At the time of writing, the circumstances surrounding Nicola Bulley’s disappearance are still unknown but, whatever the eventual outcome, a very public scar will be left with Paul and the wider group of family and friends who have been thrust into the media spotlight brought about by the mystery surrounding the case.

That intense glare wasn’t self-prescribed, engineered or orchestrated – it’s a chalice the family have been forced to wield in a desperate bid to guide public opinion while eagerly seeking ways to maintain media awareness around the case in the hope of finding Nicola.
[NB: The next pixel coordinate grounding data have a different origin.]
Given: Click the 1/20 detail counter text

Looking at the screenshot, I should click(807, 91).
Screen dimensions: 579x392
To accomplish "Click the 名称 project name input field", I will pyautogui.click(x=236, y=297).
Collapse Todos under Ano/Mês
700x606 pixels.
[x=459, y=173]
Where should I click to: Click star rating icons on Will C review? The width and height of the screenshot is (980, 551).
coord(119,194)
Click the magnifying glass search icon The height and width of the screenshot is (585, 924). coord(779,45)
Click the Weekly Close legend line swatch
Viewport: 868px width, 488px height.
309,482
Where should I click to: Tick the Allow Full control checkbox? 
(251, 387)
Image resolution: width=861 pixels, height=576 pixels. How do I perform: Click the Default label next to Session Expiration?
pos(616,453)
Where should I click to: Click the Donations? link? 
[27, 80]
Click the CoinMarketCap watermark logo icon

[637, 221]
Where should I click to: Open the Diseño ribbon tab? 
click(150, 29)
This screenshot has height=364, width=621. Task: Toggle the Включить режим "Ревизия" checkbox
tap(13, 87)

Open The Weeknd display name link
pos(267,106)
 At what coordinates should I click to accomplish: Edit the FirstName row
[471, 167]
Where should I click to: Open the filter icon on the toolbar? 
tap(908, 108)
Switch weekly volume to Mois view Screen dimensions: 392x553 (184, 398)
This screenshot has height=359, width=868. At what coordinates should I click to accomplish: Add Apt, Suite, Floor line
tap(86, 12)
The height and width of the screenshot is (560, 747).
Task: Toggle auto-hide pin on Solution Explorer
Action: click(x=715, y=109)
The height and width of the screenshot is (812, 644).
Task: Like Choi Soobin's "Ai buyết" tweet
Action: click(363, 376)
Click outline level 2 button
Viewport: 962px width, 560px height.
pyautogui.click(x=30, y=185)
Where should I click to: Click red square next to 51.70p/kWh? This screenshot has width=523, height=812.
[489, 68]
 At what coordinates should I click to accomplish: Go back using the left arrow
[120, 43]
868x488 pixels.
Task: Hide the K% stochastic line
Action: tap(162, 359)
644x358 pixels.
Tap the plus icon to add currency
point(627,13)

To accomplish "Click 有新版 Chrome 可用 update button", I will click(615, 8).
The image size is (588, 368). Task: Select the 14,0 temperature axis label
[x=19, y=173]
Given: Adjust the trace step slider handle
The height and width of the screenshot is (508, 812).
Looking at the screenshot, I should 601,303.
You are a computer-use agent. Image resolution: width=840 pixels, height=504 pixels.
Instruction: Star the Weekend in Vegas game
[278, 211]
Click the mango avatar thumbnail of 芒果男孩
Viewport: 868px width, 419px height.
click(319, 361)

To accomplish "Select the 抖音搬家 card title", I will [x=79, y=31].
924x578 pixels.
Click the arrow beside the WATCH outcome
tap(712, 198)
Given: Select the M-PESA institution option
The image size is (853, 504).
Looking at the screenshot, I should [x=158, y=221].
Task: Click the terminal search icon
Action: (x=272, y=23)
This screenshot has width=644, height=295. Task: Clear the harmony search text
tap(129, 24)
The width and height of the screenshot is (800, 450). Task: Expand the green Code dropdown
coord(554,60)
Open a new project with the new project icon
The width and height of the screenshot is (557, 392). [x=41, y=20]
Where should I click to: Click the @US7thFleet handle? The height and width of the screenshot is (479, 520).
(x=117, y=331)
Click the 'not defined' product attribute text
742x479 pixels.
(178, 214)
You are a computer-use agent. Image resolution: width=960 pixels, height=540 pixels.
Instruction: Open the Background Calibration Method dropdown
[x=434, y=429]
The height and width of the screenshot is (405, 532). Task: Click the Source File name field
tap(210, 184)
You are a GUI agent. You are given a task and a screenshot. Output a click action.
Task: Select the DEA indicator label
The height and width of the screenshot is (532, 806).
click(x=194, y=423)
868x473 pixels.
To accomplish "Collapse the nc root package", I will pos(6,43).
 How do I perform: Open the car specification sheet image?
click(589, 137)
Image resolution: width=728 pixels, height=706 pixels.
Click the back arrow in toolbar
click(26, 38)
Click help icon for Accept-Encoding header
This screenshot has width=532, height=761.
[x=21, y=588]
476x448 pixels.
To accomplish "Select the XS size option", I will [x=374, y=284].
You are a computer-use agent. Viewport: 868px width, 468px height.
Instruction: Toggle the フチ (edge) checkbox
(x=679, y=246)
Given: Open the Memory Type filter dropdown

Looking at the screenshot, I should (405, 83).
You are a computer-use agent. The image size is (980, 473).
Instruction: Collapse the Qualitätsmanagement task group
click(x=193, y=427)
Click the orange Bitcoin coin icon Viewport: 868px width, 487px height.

Even for the most skilled PR industry ninjas, that’s quite a feat. Reputation management, crisis management, lobbying, evolving media narratives, not to mention the word monitoring and being in any way confident whether any of what you are saying or doing is helping the critical cause of finding Nicola. So, it raises the question of whether, in such extreme circumstances, should the right to PR representation be a legal right?

Lawyers across the globe will no doubt respond to such a suggestion with a resounding ‘no’, asserting that guidance towards the media and broader public would fall as part of a wider consultation of their services. A view and adamance that, at its root, stems from the acute topic of disclosure and how much to say, when and where.

In response, PRs would ascertain that those core questions form the basis of every brief they execute; be that a crisis, product or brand awareness brief. Further, PRs would overlay the need for swift, accurate communication – a territory which, historically, has also caused friction between legal and PR counterparts, with lawyers largely siding with the ‘less is more’ option.

To jump down from the fence and add some sensationalism, the answer is quite simple. You wouldn’t enlist a dentist to remove a cataract from your eye any more than you would enlist an ophthalmologist to extract a tooth.

Is there crossover? Absolutely, but it’s vital we remove any and all forms of dilution when it comes to the execution of PR, allow the specialists to be specialists and offer an environment for the best possible outcomes.

In the delicate case of Nicola Bulley, it’s unequivocal that the family would have benefited from independent strategic media counsel. From distancing themselves from allegations, continuing and evolving the narrative as we approach week three, to help guide and communicate with the huge volume of public interest and new wave of ‘TikTok detectives’. In the face of such extremity, is now the time to formalise PR’s role and cement its place in human legislation.”